I went on to tackle the argument that rising public health care costs justify the tax, but I won't belabor the point: showing a tax "work" involves much more than showing that it reduces consumption.  

Now on to the Berkeley study's methods.  Overall, this is a nicely designed study that uses a difference-in-difference approach to try to tease out a causal effect.  My biggest beef with the study is that it relies on consumers' stated consumption behaviors.   The Berkeley tax has been a high profile event, and no doubt many Berkeley residents were aware of the debate and policy change.  It is possible that what we're picking up is some form of social desirability bias: Berkeley residents know they and their neighbors passed a tax on soda, and now here's this researcher asking about soda consumption.  The social pressure is clear: I don't want to be the kind of person who consumes the product everyone else wants to tax.  I don't want to look like some kind of social outcast, so I'm going to hedge and give a lower level of consumption than I actually consume.  

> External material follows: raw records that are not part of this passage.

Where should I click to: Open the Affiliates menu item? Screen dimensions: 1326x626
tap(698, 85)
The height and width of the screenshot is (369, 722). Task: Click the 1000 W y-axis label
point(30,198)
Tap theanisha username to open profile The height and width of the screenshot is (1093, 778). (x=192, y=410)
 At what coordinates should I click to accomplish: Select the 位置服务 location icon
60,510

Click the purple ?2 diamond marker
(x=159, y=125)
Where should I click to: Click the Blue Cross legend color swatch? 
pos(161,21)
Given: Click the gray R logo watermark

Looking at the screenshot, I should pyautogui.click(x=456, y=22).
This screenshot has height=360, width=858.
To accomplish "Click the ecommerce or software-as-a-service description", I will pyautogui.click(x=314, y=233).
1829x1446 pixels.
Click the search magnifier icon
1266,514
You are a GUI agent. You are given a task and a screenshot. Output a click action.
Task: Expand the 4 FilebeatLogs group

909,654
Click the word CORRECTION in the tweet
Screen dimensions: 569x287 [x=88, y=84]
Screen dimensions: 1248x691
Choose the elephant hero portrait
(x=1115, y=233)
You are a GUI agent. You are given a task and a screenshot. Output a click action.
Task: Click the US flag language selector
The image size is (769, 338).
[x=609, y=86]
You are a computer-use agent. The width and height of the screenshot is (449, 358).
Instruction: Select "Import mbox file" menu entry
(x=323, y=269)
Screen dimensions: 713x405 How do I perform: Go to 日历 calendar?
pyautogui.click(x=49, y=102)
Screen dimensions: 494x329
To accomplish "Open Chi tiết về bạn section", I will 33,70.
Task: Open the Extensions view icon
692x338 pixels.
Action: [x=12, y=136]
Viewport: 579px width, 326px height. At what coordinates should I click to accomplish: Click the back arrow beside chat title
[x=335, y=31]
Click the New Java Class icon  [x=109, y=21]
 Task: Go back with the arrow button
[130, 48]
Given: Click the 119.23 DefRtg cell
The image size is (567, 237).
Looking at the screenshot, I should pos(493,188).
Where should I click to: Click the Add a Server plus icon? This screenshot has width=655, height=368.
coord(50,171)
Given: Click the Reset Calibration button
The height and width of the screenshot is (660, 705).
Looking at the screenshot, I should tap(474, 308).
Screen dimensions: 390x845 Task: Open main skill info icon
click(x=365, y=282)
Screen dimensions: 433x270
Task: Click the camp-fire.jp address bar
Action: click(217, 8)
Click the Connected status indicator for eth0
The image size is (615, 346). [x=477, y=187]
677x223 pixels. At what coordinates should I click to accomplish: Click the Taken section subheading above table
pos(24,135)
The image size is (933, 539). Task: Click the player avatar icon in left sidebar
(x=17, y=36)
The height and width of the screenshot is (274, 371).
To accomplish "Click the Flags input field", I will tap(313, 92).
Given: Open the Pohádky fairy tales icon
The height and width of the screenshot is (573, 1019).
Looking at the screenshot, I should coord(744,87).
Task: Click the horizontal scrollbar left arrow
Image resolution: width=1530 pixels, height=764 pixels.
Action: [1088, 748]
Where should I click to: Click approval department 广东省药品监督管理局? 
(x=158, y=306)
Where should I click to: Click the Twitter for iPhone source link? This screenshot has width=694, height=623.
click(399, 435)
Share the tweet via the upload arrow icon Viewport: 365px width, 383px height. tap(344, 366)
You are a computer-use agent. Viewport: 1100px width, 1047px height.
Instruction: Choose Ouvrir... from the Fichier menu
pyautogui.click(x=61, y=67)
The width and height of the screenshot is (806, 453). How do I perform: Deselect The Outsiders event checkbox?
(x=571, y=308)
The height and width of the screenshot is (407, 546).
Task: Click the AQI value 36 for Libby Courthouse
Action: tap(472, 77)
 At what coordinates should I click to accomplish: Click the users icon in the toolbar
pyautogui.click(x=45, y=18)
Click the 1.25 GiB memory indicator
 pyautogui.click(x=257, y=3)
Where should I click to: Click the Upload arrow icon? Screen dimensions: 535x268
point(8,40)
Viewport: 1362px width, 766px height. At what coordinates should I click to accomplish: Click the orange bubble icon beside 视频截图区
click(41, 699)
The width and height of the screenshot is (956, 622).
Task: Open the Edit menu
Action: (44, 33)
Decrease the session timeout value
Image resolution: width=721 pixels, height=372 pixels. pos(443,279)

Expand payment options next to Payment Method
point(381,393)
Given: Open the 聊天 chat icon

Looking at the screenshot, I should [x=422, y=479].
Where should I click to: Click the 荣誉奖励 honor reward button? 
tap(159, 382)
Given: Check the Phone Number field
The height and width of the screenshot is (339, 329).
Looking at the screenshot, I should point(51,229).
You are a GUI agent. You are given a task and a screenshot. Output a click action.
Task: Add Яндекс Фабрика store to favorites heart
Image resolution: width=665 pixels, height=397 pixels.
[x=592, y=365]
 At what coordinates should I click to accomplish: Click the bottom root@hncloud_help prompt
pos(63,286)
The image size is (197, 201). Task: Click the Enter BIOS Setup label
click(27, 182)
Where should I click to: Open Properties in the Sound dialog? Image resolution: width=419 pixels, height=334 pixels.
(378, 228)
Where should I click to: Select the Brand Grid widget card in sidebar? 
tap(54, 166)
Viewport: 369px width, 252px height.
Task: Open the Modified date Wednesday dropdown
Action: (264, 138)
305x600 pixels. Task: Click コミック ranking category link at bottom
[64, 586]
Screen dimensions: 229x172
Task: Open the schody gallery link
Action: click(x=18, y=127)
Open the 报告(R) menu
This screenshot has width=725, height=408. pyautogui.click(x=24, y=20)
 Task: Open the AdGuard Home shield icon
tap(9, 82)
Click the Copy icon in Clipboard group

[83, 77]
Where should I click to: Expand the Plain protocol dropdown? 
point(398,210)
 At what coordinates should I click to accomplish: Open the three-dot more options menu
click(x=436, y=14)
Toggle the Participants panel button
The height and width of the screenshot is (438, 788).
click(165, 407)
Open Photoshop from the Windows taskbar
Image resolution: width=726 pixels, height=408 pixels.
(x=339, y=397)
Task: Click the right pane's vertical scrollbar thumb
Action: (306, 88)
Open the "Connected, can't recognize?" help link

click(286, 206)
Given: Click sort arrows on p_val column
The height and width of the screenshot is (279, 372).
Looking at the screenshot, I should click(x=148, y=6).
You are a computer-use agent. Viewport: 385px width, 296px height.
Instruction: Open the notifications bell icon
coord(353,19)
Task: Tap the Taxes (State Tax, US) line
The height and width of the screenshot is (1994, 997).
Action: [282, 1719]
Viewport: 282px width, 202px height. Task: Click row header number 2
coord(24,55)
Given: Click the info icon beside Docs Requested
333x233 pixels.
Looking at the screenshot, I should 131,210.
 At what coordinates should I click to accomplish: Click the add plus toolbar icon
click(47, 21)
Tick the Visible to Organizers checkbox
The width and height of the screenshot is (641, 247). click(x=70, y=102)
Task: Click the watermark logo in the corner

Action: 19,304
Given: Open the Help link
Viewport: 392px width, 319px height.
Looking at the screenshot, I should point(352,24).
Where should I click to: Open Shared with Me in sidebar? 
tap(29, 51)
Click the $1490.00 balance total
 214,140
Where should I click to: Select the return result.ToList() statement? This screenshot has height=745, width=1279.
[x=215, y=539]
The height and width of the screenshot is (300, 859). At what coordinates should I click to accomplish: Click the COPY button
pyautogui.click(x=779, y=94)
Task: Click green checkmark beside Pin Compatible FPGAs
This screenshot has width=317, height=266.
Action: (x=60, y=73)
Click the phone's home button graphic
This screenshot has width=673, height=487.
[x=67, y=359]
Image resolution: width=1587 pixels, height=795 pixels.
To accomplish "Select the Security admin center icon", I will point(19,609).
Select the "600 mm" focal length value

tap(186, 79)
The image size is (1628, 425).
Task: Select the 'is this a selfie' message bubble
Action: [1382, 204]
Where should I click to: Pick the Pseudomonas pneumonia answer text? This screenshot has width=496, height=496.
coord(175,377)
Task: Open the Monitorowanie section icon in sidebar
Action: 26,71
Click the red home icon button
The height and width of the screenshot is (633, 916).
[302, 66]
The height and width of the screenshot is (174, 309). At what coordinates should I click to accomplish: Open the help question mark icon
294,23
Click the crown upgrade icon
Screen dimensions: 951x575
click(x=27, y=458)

Why didn't the authors do this study using scanner data based on actual grocery sales?  These data are easily attainable from companies like Nielsen and IRI and can't be much more expensive than the surveys the authors conducted.  Even still, there would be other questions about the longevity of the effect, the substitution toward other food and beverages after the tax, the degree of substitution across city boundaries, and so on.

All that said, I'm more than willing to accept the finding that the Berkeley city soda tax caused soda consumption to fall.  The much more difficult question is: are Berkeley residents better off?